Direitos da Criança: Bater e educar não são sinónimos
20 de novembro de 2019Nyabenda Emmanuelle e o seu marido, Misago Jean Mari, ainda estão em choque. O casal vive no bairro de Kinama, na maior cidade do Burundi, Bujumbura. Numa terça-feira de outubro, quando Nyabenda chegou a casa após um dia de trabalho no campo, colegas de turma da sua filha Shadia deram-lhe a terrível notícia: Shadia tinha desmaiado na escola e estava inconsciente.
Quando Nyabenda chegou à escola, a professora da filha culpou-a pelo que tinha acontecido: Nyabenda deveria ter avisado que Shadia estava doente e não lhe deveriam bater. Shadia, de 13 anos, tinha sido levada para o hospital, mas morreu à chegada.
As circunstâncias exatas da morte de Shadia continuam por esclarecer. A professora, diz o pai, Misago, desapareceu depois da morte da adolescente. A diretora da escola foi detida para ser interrogada e posta em liberdade três dias depois. As autoridades de Kinama justificaram a libertação alegando que Shadia tinha epilepsia e que esta teria sido a causa da morte. A família rejeita esta explicação: "Ela era saudável e tinha bom caráter", diz Shugwejimana, a irmã de Shadia, em entrevista à DW.
Segundo a família, o corpo da jovem estava coberto de nódoas negras e Shadia sangrava do nariz. Uma colega descreveu a situação à família: "Shadia foi chamada ao quadro para responder a uma questão, mas disse à professora que não sabia. A professora bateu-lhe com uma cana no pescoço, na cintura e nas costas. Quando voltou para o seu lugar, caiu, ficou inconsciente e urinou", conta Shugwejimana.
Consequências graves para o desenvolvimento infantil
Uma agressão na escola terminar numa morte trágica pode ser a exceção à regra. Mas o uso da força na educação de uma criança tem, no geral, graves consequências, diz Goro Palenfo, do Gabinete Internacional dos Direitos da Criança no Burkina Faso.
O assistente social considera que faz pouco sentido distinguir entre castigos corporais mais pesados ou mais leves, "porque traz sempre uma panóplia de consequências, tanto a nível físico como psicológico". Além disso, a prática não se limita às escolas: "O castigo corporal é tolerado na sociedade. O castigo físico como medida educativa também é usado em casa, no seio da família".
É preciso mais do que uma mudança de mentalidade para acabar com esta prática, afirma Sonia Vohito, da Global Initiative to End Corporal Punishment - Iniciativa Global para Acabar com o Castigo Corporal, em português. Em primeiro lugar, é importante que a violência como meio de educação seja proibida por lei, porque, mesmo que apenas alguns casos sejam reportados, a criança tem proteção legal. "As leis fortalecem os esforços para a proteção da criança e têm um efeito dissuasor", explica a coordenadora da iniciativa em África.

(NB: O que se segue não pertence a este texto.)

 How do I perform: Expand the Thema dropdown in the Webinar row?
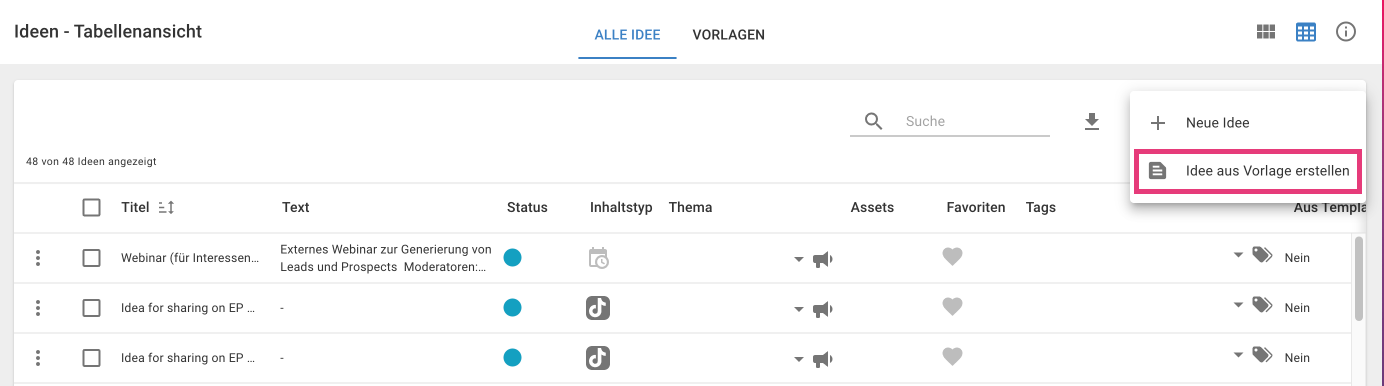[798, 259]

Ilegal em oito países africanos
A aprovação e implementação de leis que proíbem o castigo corporal pode demorar. Obiageli Ezekwesili, ex-ministra da Educação da Nigéria e co-fundadora do movimento #BringBackOurGirls, explica a situação no seu país: "Temos uma lei dos direitos das crianças que foi aprovada e que teria de ser ratificada nos diferentes Estados. A maioria dos Estados no sul ratificaram-na, mas vários Estados do norte não".

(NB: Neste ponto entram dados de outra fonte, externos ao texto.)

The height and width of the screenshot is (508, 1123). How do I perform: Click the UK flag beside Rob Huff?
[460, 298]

"O crime não ser punido e as pessoas que agridem crianças continuarem impunes, a sociedade não cuidar dos mais fracos e vulneráveis, esta é uma tendência perigosa", alerta Ezekwesili.

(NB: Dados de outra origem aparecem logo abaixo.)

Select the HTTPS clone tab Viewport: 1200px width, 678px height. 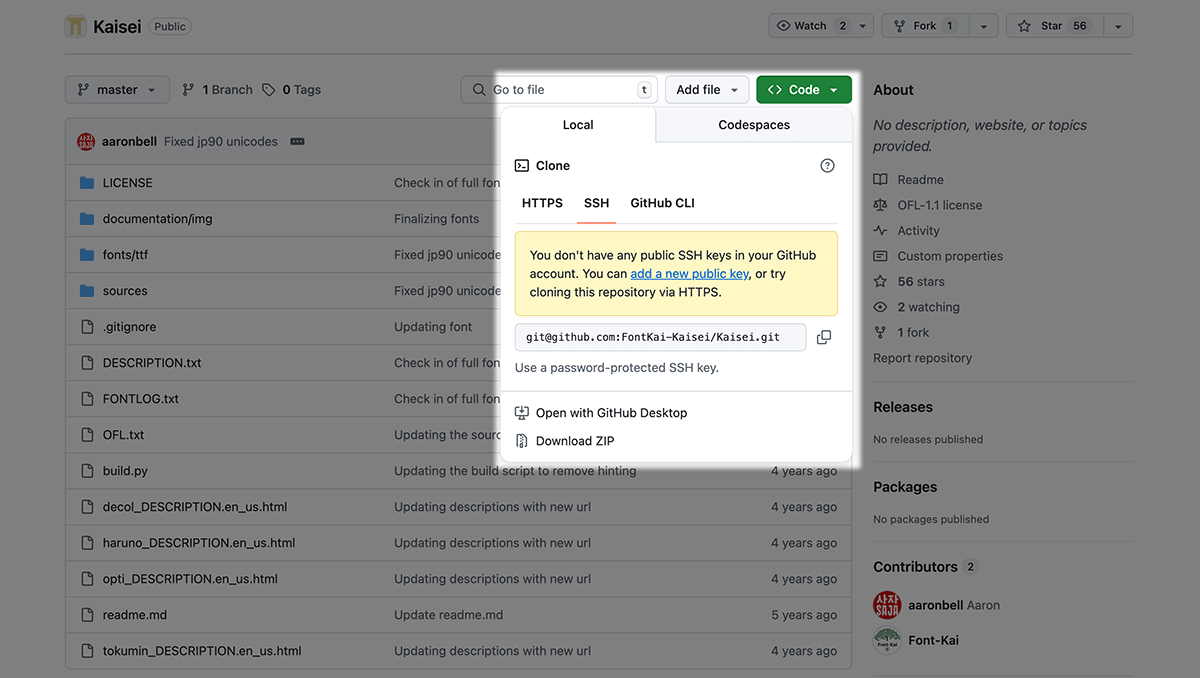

30 anos depois da aprovação da Convenção da ONU sobre os Direitos da Criança, apenas oito países africanos proibiram, de facto, o castigo corporal. A África do Sul é o mais recente país a aprovar a lei, com o Tribunal Constitucional a afirmar que a agressão a crianças viola a Constituição. No Burundi e no Burkina Faso, o castigo corporal continua a ser permitido em casa, embora o Burkina Faso tenha declarado a intenção de avançar com a proibição total.
Ainda que a implementação da Convenção seja lenta em África, o castigo corporal às crianças não é um problema especificamente africano, salienta a ativista Sonia Vohito: "Os argumentos para impor castigos corporais como método educativo são os mesmos na Europa e em África". A única diferença é temporal. Na Europa, a Suécia foi o primeiro país a proibir por completo, em 1997. Em África, foi o Togo, em 2007.
A especialista em direitos da criança acredita que os exemplos positivos são particularmente úteis no combate a esta prática: "Temos de mostrar que conseguimos educar as crianças sem castigos corporais e que isto não é sinónimo de perda de disciplina".